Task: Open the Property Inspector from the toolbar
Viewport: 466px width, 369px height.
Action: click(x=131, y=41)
----------------------------------------
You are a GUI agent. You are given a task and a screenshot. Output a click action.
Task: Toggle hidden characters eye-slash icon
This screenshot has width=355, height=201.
----------------------------------------
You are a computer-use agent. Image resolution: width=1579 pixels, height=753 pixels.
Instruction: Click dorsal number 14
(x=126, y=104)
----------------------------------------
Take every line above where "agent" appears and copy it.

You are a GUI agent. You are given a task and a screenshot. Output a click action.
You are a computer-use agent. Image resolution: width=1579 pixels, height=753 pixels.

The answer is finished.